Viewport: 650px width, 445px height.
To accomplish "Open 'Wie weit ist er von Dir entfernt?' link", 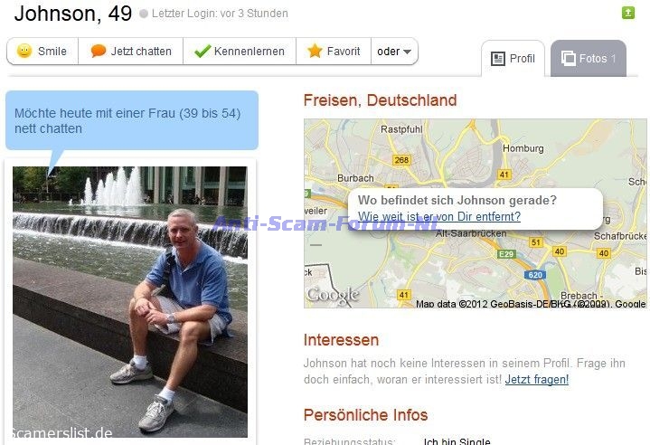I will pos(439,216).
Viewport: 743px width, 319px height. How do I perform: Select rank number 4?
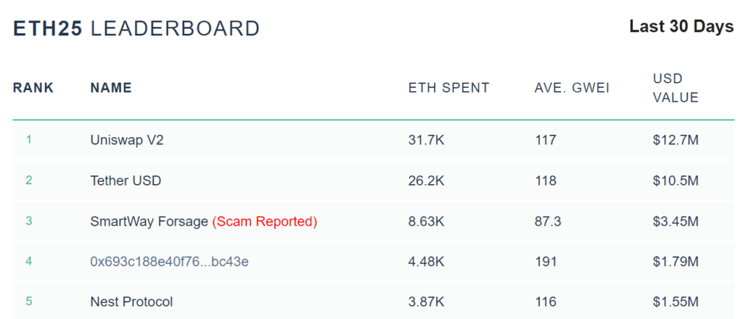click(x=29, y=261)
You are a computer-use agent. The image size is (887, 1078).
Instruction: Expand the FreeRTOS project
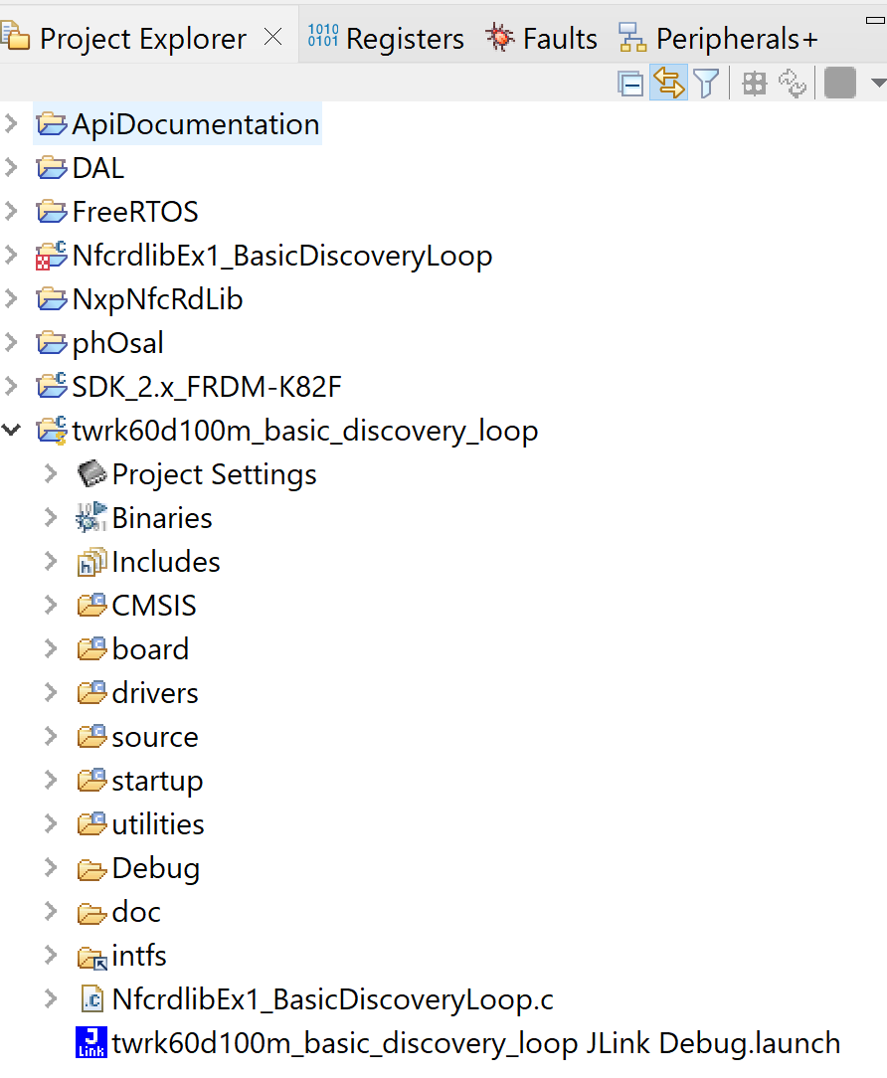click(13, 211)
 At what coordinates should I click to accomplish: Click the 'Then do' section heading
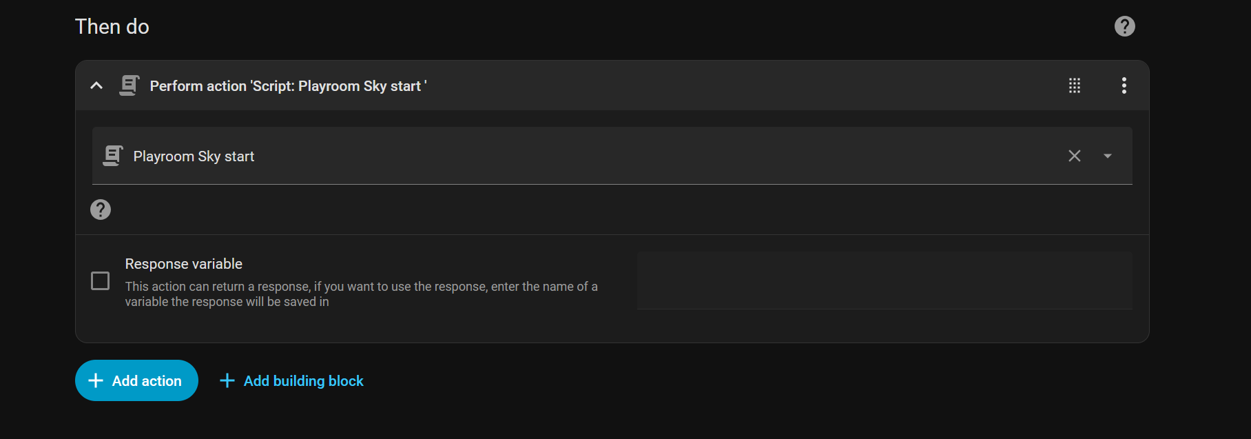(112, 27)
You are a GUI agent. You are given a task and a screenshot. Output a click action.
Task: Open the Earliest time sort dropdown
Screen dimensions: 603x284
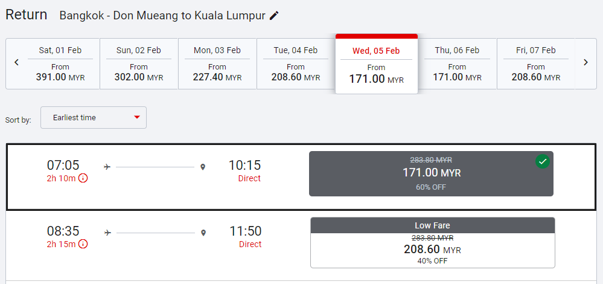94,118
***
= WHAT THE EXERCISE ASKS =
Convert the stretch from the line containing "You are a GUI" through the last line of the entries into a JSON list of strings, one string per line, with blank lines omitted. Leave the pictures out of the list.

= THE RESULT =
[
  "You are a GUI agent. You are given a task and a screenshot. Output a click action.",
  "Task: Open the Earliest time sort dropdown",
  "Screen dimensions: 603x284",
  "94,118"
]